Wow is this ever a bad piece from David Fidler. It’s aller NOTHIN with COIN, doncha get it…
Under COIN doctrine, counterinsurgents must include, and coordinate application of, all elements of national power. There are no “half measures” in COIN…
OK just stop your piece right there and start again. There are nothing but half measures in counterinsurgency. Or, more precisely, nothing but partial measures. Did you see lots of agronomists running through Iraq during the surge? Did we get 20-25 counterinsurgents per 1000 residents across Iraq back then? If memory serves, the five surge brigades were the top level of what was available, not the top level of what was necessary. And — let’s see, Condoleezza Rice threatened to conscript diplomats because there were never enough of them in Iraq, and the interagency process never worked the way anyone wanted and on and on and on. Doctrinally, you could find a lot of problem with the surge, and yet that hasn’t stopped counterinsurgents for rightly viewing it as contributing to a significant reduction of violence across Iraq.
FM 3-24 is an impressive document. But some writers and analysts are treating it like a goddamn tablet from Mt. Sinai. Iraq actually teaches that it’s easier to do counterinsurgency without a total national mobilization of resources than FM 3-24 suggests.
You got anything else?
[A] shift towards counterterrorism erodes the rationale for the “civilian uplift” that is deploying civilians to improve governance, the rule of law, economic development, agricultural production, education, women’s rights, and the daily lives of Afghans. A counterterrorism-oriented approach supports neither extensive stability operations nor vigorous nation-building efforts, as the skeptics of the COIN strategy in Afghanistan have made clear. A shift away from a COIN strategy would undercut the rationale for the on-going training and deployment of hundreds of new civilian personnel for stability operations in Afghanistan.
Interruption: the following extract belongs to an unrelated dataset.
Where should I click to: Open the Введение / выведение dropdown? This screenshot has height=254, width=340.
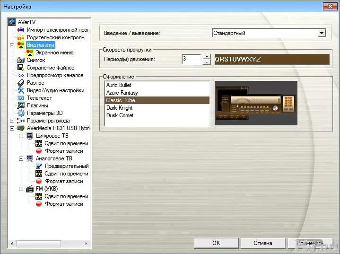pyautogui.click(x=322, y=33)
Oh no! We shouldn’t interrupt any bureaucratic momentum for something as minute as a strategy change! There is a dangerous tendency in policy circles to defer to the inertial force of a war, as if war is the natural state of things and not an emergency. If you tell me that you have a shellfish allergy while I’m cooking a paella, well, that sucks and you should have told me sooner, but I would be supremely unjustified in force-feeding you something that could send you to the hospital.
I favor a counterinsurgency strategy in Afghanistan because every other option appears worse. But there is an increasing blitheness surrounding COIN advocates and we all need to cut this crap out.